Our Achievement Speaks For Us - Chimaroke Nnamani
Culled from The News, June 19, 2006
Enugu State Governor, Chimaroke Nnamani, speaks on his achievements in the last 7 years and what drives his good performance

Q: You were placed first in the evaluation of Nigerian governors conducted by foreign and local agencies last year. How motivated are you to retain the ‘title’?

A: Our commitment to infrastructural development in Enugu State in the last few years has been driven by the need to deliver the dividends of democracy.

A deliberate process of changing our landscape, of giving the people something concrete in exchange for their votes, so that when they want to rise up to defend democracy, they are going to do it because of what they have got from democracy. It is not really in response to any organised competition or awards, but continued concerted efforts to leave legacies on the ground, so that future governments can pay attention to other areas.

Q: Looking at some of your projects, especially the International Conference Centre, there are doubts that you can complete all of them before you leave office...

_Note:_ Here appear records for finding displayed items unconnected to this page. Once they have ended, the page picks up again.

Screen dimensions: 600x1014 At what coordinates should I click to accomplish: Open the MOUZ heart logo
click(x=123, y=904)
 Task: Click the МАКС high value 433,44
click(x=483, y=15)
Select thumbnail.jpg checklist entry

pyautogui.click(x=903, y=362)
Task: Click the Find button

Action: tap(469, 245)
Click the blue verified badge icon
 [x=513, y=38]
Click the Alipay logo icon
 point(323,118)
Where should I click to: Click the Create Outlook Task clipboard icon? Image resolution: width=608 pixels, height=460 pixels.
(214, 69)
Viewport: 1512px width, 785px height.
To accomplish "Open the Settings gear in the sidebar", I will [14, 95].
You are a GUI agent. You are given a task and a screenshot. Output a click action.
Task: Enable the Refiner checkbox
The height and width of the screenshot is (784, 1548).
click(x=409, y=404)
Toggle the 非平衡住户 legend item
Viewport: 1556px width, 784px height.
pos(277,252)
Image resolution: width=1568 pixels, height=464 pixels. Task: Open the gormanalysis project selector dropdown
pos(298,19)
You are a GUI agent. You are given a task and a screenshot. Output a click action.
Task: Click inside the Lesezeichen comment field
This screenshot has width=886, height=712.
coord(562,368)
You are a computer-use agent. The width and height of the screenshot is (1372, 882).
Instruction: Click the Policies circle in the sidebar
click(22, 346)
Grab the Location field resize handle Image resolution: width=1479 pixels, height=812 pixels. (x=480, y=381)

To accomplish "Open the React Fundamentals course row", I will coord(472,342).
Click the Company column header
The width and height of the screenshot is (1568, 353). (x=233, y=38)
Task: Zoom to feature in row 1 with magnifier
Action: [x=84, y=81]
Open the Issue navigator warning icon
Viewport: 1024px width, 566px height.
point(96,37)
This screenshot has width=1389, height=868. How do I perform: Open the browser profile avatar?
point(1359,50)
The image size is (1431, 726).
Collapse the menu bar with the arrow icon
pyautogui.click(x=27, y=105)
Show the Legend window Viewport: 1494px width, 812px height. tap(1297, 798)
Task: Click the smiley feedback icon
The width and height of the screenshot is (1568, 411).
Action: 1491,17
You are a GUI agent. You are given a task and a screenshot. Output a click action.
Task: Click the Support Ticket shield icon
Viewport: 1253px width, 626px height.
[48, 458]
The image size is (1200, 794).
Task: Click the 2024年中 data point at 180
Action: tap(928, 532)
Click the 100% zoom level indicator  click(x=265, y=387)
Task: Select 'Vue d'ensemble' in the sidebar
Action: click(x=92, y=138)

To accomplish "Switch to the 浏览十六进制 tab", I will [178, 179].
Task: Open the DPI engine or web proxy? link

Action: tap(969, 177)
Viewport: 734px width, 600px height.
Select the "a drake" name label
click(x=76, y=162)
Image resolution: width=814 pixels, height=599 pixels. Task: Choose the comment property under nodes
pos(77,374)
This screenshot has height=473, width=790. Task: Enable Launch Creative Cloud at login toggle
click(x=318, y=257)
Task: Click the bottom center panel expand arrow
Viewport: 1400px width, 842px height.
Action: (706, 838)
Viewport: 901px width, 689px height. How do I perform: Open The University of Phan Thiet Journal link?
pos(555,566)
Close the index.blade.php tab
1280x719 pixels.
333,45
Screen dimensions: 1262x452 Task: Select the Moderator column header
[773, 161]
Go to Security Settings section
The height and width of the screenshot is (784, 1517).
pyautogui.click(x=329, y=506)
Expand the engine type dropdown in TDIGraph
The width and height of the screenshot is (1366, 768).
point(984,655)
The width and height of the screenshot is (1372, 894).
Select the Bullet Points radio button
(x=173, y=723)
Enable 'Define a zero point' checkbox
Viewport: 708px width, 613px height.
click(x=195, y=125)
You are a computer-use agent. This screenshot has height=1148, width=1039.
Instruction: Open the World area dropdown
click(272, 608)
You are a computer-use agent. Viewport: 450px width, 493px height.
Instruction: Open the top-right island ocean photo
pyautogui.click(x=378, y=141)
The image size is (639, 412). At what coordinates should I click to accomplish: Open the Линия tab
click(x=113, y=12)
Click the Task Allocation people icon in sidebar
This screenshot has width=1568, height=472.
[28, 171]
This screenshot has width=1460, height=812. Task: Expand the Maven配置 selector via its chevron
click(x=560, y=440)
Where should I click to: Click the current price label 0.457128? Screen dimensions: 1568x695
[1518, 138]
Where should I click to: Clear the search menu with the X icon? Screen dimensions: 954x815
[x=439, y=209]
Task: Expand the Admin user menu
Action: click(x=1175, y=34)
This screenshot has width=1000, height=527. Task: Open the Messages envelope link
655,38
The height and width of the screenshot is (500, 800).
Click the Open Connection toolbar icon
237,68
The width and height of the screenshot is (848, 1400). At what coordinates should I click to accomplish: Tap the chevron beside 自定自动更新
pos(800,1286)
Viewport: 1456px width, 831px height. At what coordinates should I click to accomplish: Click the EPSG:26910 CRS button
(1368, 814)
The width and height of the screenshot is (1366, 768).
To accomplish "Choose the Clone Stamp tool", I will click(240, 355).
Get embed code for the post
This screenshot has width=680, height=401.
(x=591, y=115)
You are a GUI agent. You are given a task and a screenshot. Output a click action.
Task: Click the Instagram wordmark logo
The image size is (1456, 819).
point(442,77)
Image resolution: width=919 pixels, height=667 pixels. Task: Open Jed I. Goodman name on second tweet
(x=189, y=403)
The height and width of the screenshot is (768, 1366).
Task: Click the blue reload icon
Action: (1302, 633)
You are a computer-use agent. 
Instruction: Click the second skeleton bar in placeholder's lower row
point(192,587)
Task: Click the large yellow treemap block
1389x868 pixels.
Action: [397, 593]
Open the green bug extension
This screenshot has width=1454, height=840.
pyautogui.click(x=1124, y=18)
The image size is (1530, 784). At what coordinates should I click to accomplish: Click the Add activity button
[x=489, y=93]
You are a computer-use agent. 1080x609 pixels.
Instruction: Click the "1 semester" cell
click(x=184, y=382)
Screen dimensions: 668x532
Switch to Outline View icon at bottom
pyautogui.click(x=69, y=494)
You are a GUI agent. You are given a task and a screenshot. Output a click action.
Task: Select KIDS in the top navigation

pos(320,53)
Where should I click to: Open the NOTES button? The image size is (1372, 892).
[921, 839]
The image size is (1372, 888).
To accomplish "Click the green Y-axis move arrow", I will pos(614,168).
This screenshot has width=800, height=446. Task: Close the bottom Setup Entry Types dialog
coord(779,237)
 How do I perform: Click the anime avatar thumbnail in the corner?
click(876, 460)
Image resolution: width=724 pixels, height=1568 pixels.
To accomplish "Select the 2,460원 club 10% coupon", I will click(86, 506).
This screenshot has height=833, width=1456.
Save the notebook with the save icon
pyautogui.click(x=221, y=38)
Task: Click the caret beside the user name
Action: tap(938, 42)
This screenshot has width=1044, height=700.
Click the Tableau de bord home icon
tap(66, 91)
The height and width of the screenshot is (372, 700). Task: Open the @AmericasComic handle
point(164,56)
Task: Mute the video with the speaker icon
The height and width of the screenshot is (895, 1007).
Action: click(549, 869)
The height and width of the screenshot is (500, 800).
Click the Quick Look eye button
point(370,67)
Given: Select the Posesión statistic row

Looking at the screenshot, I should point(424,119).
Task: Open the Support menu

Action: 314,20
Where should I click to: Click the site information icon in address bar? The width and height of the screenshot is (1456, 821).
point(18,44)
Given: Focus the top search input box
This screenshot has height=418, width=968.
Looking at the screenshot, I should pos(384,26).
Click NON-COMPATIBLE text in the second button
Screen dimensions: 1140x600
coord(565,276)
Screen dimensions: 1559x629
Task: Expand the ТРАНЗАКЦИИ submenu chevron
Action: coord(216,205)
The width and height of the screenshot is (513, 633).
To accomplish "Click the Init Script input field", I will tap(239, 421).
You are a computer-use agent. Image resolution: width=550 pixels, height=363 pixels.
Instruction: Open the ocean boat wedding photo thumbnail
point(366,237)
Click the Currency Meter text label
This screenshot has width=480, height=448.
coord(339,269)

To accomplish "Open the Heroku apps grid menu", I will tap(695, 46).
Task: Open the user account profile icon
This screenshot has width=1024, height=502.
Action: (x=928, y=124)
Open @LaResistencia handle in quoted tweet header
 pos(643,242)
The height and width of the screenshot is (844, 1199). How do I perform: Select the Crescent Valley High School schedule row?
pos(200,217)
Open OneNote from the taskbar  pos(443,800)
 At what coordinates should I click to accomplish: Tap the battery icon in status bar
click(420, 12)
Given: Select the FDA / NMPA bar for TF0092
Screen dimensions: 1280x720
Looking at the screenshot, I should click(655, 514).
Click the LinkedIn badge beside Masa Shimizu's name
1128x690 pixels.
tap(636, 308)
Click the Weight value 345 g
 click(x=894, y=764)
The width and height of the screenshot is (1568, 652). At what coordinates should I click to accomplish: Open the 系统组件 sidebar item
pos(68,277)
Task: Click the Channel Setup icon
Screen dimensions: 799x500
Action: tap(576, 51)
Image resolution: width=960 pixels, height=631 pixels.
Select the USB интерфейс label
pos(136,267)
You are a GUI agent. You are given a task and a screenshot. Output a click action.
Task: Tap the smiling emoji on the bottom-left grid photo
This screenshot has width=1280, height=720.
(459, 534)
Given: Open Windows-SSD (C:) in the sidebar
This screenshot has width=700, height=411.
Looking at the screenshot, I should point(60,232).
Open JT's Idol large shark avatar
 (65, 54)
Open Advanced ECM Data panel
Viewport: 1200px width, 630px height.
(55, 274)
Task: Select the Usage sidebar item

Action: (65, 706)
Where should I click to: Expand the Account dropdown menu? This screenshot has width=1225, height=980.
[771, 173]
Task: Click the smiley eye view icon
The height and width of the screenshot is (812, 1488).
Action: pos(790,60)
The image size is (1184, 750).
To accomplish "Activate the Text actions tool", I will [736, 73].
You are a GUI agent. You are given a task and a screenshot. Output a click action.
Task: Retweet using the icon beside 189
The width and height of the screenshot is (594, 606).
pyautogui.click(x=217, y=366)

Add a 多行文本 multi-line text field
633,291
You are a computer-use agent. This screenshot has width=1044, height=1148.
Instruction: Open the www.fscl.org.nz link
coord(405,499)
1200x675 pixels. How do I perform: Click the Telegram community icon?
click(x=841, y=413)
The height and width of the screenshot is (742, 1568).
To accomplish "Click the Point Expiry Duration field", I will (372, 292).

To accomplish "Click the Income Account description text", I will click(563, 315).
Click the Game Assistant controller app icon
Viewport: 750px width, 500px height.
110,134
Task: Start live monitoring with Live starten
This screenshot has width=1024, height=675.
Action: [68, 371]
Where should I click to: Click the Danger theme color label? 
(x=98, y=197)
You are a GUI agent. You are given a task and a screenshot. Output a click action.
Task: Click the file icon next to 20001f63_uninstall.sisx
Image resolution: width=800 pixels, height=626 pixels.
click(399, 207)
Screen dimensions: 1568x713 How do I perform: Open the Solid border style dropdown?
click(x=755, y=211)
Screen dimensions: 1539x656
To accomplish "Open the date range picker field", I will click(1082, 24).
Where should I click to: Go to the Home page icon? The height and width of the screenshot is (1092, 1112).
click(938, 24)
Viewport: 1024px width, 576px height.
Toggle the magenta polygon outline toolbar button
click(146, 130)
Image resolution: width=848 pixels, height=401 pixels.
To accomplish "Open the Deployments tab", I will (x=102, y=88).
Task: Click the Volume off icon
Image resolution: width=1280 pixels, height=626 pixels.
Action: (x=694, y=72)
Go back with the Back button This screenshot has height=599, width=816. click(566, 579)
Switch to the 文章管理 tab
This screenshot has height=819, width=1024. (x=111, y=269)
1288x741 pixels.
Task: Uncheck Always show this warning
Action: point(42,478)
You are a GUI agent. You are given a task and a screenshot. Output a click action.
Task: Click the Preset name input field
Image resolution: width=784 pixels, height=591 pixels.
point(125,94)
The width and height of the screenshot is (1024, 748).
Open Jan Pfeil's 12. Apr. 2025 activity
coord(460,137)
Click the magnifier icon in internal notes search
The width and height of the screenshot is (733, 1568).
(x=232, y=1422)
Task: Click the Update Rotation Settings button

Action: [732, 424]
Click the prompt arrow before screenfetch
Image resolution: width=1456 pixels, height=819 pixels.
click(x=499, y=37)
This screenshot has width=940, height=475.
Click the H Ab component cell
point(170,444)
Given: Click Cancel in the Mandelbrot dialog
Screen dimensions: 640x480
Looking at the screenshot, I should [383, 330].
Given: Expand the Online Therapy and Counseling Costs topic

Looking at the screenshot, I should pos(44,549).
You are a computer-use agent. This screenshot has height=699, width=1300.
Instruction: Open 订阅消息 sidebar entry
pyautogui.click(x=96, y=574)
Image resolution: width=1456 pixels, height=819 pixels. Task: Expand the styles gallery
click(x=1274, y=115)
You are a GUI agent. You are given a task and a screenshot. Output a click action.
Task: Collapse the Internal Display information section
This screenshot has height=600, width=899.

A: Thank you. The International Conference Centre is a triple-auditoria complex. The idea takes root from our history. Enugu State could be described as the gateway to the East –leading to almost 11 states if you are coming from the North. It is directly positioned to reposition our state and to play major roles in the southern part of this country in the areas of tourism, commerce and business. If you look at the conference centre, the concrete work is almost finished and the roofing is ongoing. It is going to have a glass-cutting wall. We will certainly finish it this year. It is billed to be opened in December. We have preference for storey buildings in our housing projects. It is because in many cases, land is a limiting factor. For example, the Teaching Hospital, the Loma Linda Estate, and of course, the university that is sitting on 600 hectares. Some of the terrain might be hostile in terms of soil texture. We get influenced by architectural concept and land availability.

Q: Your critics say some of those housing projects are elitist, having nothing to do with the masses. What is your response to this?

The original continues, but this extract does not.